Exercise brief:
Render every line of the records as a numbered list, leaving out the blank lines.

(Items from a data source)
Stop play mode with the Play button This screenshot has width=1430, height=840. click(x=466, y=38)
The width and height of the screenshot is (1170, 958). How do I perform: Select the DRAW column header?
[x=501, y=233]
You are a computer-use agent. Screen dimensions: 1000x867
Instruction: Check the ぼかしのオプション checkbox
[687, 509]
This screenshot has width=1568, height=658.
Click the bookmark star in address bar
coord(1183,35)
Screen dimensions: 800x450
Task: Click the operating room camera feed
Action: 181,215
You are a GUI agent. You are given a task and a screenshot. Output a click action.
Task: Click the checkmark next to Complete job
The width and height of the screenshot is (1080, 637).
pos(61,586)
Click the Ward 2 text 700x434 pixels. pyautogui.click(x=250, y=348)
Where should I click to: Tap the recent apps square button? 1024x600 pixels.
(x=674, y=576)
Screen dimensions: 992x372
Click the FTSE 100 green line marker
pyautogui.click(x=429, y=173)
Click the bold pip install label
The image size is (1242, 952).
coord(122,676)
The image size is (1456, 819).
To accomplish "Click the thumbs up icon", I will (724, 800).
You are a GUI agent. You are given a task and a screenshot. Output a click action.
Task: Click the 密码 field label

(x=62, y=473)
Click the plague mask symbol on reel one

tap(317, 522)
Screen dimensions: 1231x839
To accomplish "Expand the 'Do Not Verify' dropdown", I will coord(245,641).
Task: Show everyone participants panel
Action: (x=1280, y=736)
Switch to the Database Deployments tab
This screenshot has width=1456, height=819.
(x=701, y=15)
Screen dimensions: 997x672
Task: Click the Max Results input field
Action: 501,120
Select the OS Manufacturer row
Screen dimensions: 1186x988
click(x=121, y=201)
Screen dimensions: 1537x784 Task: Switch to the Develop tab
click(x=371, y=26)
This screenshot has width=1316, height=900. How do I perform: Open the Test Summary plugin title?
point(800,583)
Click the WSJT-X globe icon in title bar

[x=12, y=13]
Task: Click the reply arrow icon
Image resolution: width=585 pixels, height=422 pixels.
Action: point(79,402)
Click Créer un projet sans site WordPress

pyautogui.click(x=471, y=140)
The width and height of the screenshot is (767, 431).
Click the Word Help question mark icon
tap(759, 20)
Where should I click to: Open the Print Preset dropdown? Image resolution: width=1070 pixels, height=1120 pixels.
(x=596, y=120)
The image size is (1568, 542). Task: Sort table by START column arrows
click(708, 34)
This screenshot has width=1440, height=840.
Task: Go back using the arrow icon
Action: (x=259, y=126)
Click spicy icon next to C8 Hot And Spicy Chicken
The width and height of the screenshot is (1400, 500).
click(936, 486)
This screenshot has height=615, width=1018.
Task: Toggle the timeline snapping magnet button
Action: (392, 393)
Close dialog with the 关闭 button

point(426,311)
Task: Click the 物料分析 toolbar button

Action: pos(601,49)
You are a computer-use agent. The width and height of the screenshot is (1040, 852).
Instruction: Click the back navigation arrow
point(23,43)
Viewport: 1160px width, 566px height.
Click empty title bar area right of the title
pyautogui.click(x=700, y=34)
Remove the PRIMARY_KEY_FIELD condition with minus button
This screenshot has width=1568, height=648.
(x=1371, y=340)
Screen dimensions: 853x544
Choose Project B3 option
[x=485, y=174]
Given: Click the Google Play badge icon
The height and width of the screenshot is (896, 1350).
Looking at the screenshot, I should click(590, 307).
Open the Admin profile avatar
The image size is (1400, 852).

Correct output:
1. Stop play mode with the Play button This screenshot has width=1430, height=840. click(x=466, y=38)
2. The width and height of the screenshot is (1170, 958). How do I perform: Select the DRAW column header?
3. [x=501, y=233]
4. You are a computer-use agent. Screen dimensions: 1000x867
5. Instruction: Check the ぼかしのオプション checkbox
6. [687, 509]
7. This screenshot has width=1568, height=658.
8. Click the bookmark star in address bar
9. coord(1183,35)
10. Screen dimensions: 800x450
11. Task: Click the operating room camera feed
12. Action: 181,215
13. You are a GUI agent. You are given a task and a screenshot. Output a click action.
14. Task: Click the checkmark next to Complete job
15. The width and height of the screenshot is (1080, 637).
16. pos(61,586)
17. Click the Ward 2 text 700x434 pixels. pyautogui.click(x=250, y=348)
18. Where should I click to: Tap the recent apps square button? 1024x600 pixels.
19. (x=674, y=576)
20. Screen dimensions: 992x372
21. Click the FTSE 100 green line marker
22. pyautogui.click(x=429, y=173)
23. Click the bold pip install label
24. The image size is (1242, 952).
25. coord(122,676)
26. The image size is (1456, 819).
27. To accomplish "Click the thumbs up icon", I will (724, 800).
28. You are a GUI agent. You are given a task and a screenshot. Output a click action.
29. Task: Click the 密码 field label
30. (x=62, y=473)
31. Click the plague mask symbol on reel one
32. tap(317, 522)
33. Screen dimensions: 1231x839
34. To accomplish "Expand the 'Do Not Verify' dropdown", I will coord(245,641).
35. Task: Show everyone participants panel
36. Action: (x=1280, y=736)
37. Switch to the Database Deployments tab
38. This screenshot has width=1456, height=819.
39. (x=701, y=15)
40. Screen dimensions: 997x672
41. Task: Click the Max Results input field
42. Action: 501,120
43. Select the OS Manufacturer row
44. Screen dimensions: 1186x988
45. click(x=121, y=201)
46. Screen dimensions: 1537x784 Task: Switch to the Develop tab
47. click(x=371, y=26)
48. This screenshot has width=1316, height=900. How do I perform: Open the Test Summary plugin title?
49. point(800,583)
50. Click the WSJT-X globe icon in title bar
51. [x=12, y=13]
52. Task: Click the reply arrow icon
53. Image resolution: width=585 pixels, height=422 pixels.
54. Action: point(79,402)
55. Click Créer un projet sans site WordPress
56. pyautogui.click(x=471, y=140)
57. The width and height of the screenshot is (767, 431).
58. Click the Word Help question mark icon
59. tap(759, 20)
60. Where should I click to: Open the Print Preset dropdown? Image resolution: width=1070 pixels, height=1120 pixels.
61. (x=596, y=120)
62. The image size is (1568, 542). Task: Sort table by START column arrows
63. click(708, 34)
64. This screenshot has width=1440, height=840.
65. Task: Go back using the arrow icon
66. Action: (x=259, y=126)
67. Click spicy icon next to C8 Hot And Spicy Chicken
68. The width and height of the screenshot is (1400, 500).
69. click(936, 486)
70. This screenshot has height=615, width=1018.
71. Task: Toggle the timeline snapping magnet button
72. Action: (392, 393)
73. Close dialog with the 关闭 button
74. point(426,311)
75. Task: Click the 物料分析 toolbar button
76. Action: pos(601,49)
77. You are a computer-use agent. The width and height of the screenshot is (1040, 852).
78. Instruction: Click the back navigation arrow
79. point(23,43)
80. Viewport: 1160px width, 566px height.
81. Click empty title bar area right of the title
82. pyautogui.click(x=700, y=34)
83. Remove the PRIMARY_KEY_FIELD condition with minus button
84. This screenshot has width=1568, height=648.
85. (x=1371, y=340)
86. Screen dimensions: 853x544
87. Choose Project B3 option
88. [x=485, y=174]
89. Given: Click the Google Play badge icon
90. The height and width of the screenshot is (896, 1350).
91. Looking at the screenshot, I should click(590, 307).
92. Open the Admin profile avatar
93. The image size is (1400, 852).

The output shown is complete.